How do increases and decreases in the Income Base impact the Maximum Annual
Withdrawal Amount?
INCREASES IN THE INCOME BASE
In any Benefit Year during which subsequent Eligible Purchase Payments are
allocated to your contract, any remaining withdrawals of the Maximum Annual
Withdrawal Amount will be based on the increased Maximum Annual Withdrawal
Amount reduced by withdrawals previously taken in that Benefit Year. If the
Income Base is increased on a Benefit Year Anniversary, the Maximum Annual
Withdrawal Amount will be recalculated on that Benefit Year Anniversary by
multiplying the increased Income Base by the applicable Maximum Annual
Withdrawal Percentage.
DECREASES IN THE INCOME BASE
Excess Withdrawals reduce your Income Base on the date the Excess Withdrawal
occurs. Any Excess Withdrawal in a Benefit Year reduces the Income Base in the
same proportion by which the contract value is reduced by the Excess Withdrawal.

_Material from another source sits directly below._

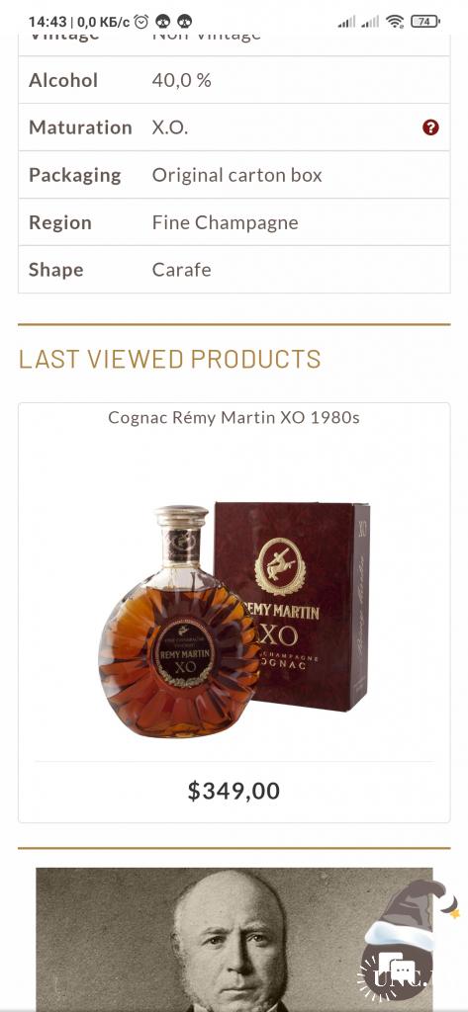Click the Last Viewed Products heading

click(x=169, y=359)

As a result of a reduction of the Income Base, the new Maximum Annual Withdrawal
Amount will be equal to the reduced Income Base multiplied by the applicable
Maximum Annual Withdrawal Percentage. The last recalculated Maximum Annual
Withdrawal Amount in a given Benefit Year is available for withdrawal at the
beginning of the next Benefit Year and may be lower than the previous Benefit
Year's Maximum Annual Withdrawal Amount. When the contract value is less than
the Income Base, Excess Withdrawals will reduce the Income Base by an amount
which is greater than the amount of the Excess Withdrawal. In addition, you will
not be eligible for an Income Credit in that Benefit Year. PLEASE SEE "WHAT ARE
THE EFFECTS OF WITHDRAWALS ON [to be filed by amendment] LIVING BENEFIT?" BELOW.
What are the effects of withdrawals on [to be filed by amendment] Living
Benefit?
The Maximum Annual Withdrawal Amount, the Income Base and the Income Credit Base
may change over time as a result of the timing and amount of withdrawals. If you
take a withdrawal before the 12th Benefit Year Anniversary, your Income Base is
not eligible to be increased to the Minimum Income Base.

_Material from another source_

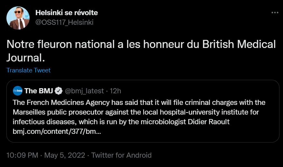Open the @OSS117_Helsinki handle

tap(64, 22)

Withdrawals during a Benefit Year that in total are less than or equal to the
Maximum Annual Withdrawal Amount will not reduce the Income Base or Income
Credit Base. However, if you choose to take less than the Maximum Annual
Withdrawal Amount in any Benefit Year, you may not carry over the unused amount
for withdrawal in subsequent years. Your Maximum Annual Withdrawal Amount in any
year will not be recalculated solely as a result of taking less than the entire
Maximum Annual Withdrawal Amount in the prior year. Please note that if you
delay taking withdrawals for too long, you may limit the number of remaining
years (due to your life expectancy) in which you may take withdrawals.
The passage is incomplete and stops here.